Acceptance really has grown in the past ten years or so, and I’m glad to see it.
I agree with whoever upthread said that it’s really a good thing to come out, because if your friends/family/acquaintances are gay, you’re likely to see that, hey, gay people are very much like straight people. They just like different stuff in the bedroom. Therefore, you’re more likely to be less opposed to gay rights. Therefore, gay rights happen more quickly.
Also, I have three daughters, ages 22, 18, and 9. My 22YO was “gay” for a while, but I’m pretty sure it was just for shock value. When my hubby and I weren’t sufficiently shocked over that, she became “bi”, then Wiccan. At this point, even though she’s married (to a man; gay marriage isn’t legal in Maryland where she lives), I don’t know for sure how she identifies sexually. My 18YO is straight, but knows it wouldn’t be a problem (for me or her father) if she was gay. My 9YO doesn’t have a sexuality yet. But I’ll make it just as clear to her as I have to the other two that what I really want is for them to be happy. If that means having a partner of the same sex, or a different race, or whatever, I’m here to be supportive.

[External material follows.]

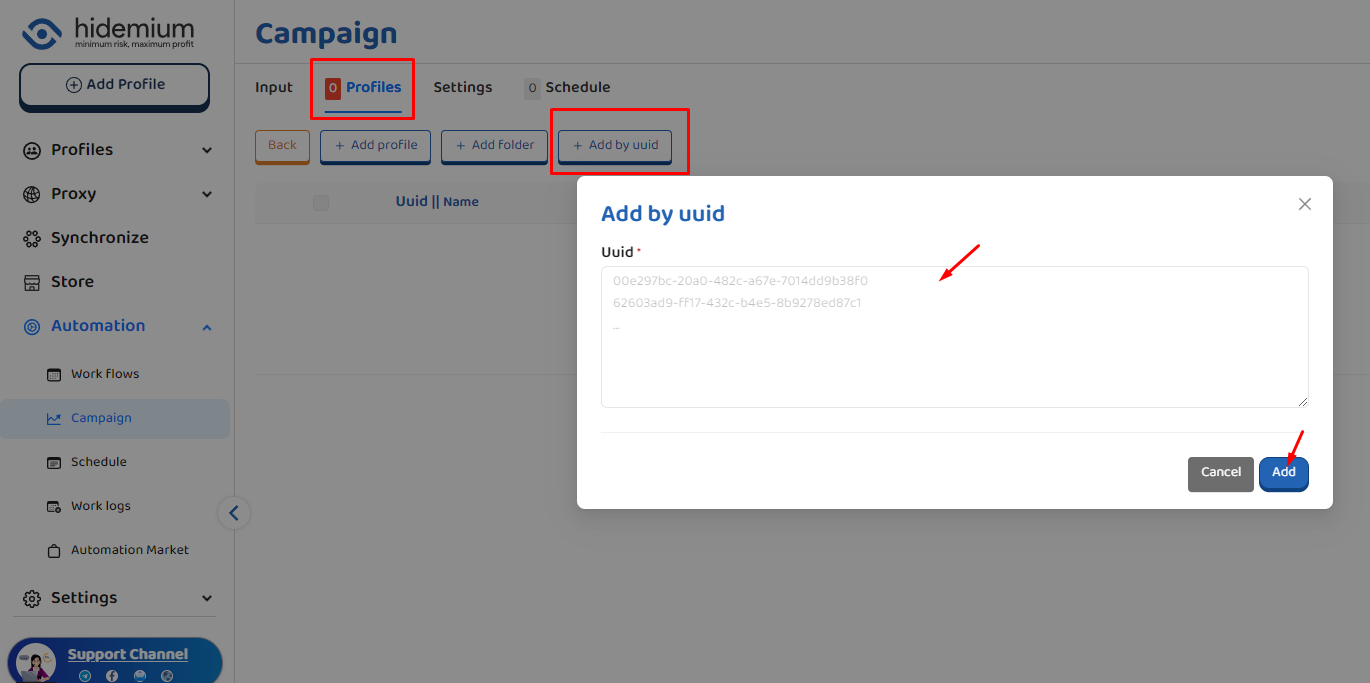Open the Facebook support icon
1370x683 pixels.
coord(112,676)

Would I care? No, because (apart from the fact that I don’t really know you) I’m all “Hey, whatever works for you.” I have enough trouble sorting out my own life without worrying about who’s doing what to whom amongst consenting, informed adults.
Does anyone still care? Yes. Many, many people do care, often for really stupid reasons. The world has moved on quite a lot in the last ten years with regard to homosexual relationships but it still has a long way to go.

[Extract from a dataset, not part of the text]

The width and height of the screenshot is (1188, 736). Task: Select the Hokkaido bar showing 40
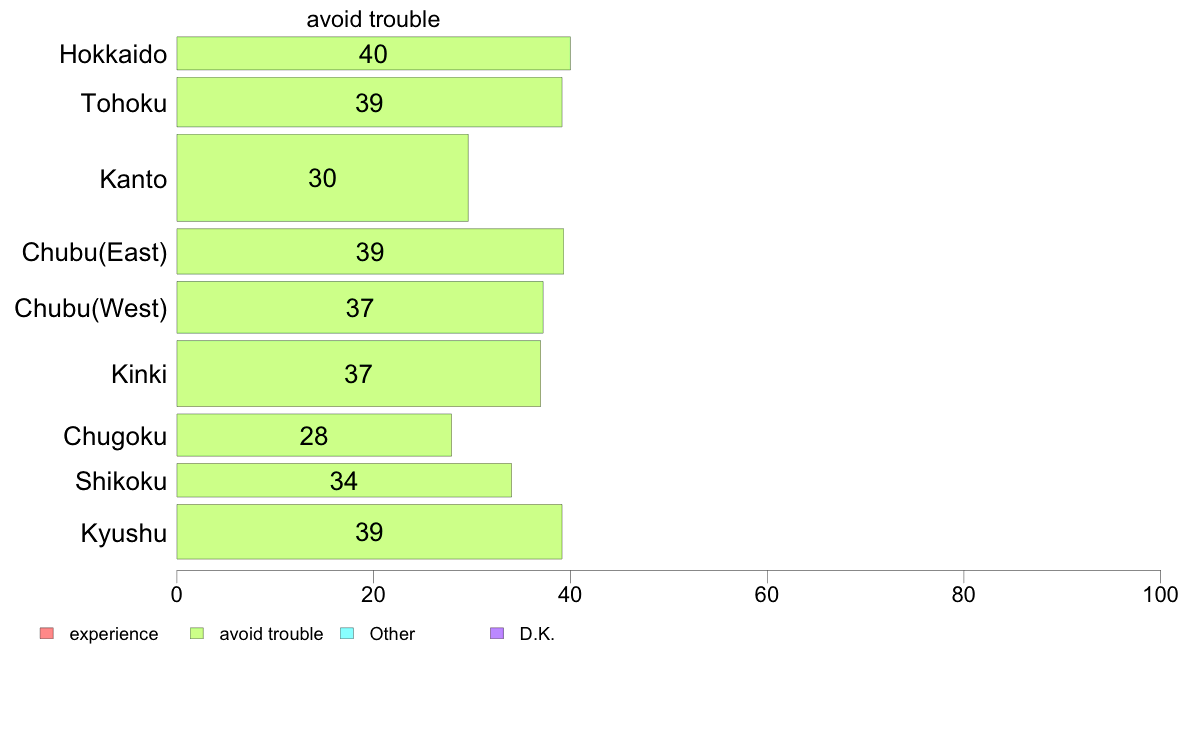[x=374, y=53]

I don’t. I don’t understand why people make a big deal of it, which includes both those who are told, and those who do the telling. I just don’t get the need to have any sort of conversation - person-to-person or a broader societal conversation - about who you prefer to rub genitals with.
The only downside to this, for me, is that I would never make the assumption without being told. I don’t generally “assume” people are either way, but for all I know you could be closeted, in denial, or just musically inclined and altruistic. Unless you mention your same-sex partner, I would never make the leap without your “permission”. It’s still hurtful for some people to be assumed to be homosexual because of their preference for little dogs or their excellent taste in interior decorating (or on the flip side, because you have short hair and wear army boots).
I don’t mean that it makes a big difference in how I view or interact with you socially, but it does ease “context” and our ability to relate, just like I might be hesitant to discuss social issues without knowing your religious or political stance.
Without wanting to hijack the thread too much, homosexual men are, on average, much more promiscuous than straight males or females or homosexual females.
It’s possible that the earliest cases of HIV/AIDS in the US were all “descended” from a single (gay) Haitian male.
No, that won’t hijack the thread at all. :rolleyes:
Lunchy, there are countless books and resources on the subject. And the Band Played On is one of the most well-known, although flawed, of them.
No, don’t care.
I mean… it’s not contagious, right?
Don’t care.
I’ve had two people tell me that they’re gay. The first was someone I knew only casually, and I’m not sure why he mentioned it at all - he seemed to think it would put me and my partner at ease with him. It was a little creepy.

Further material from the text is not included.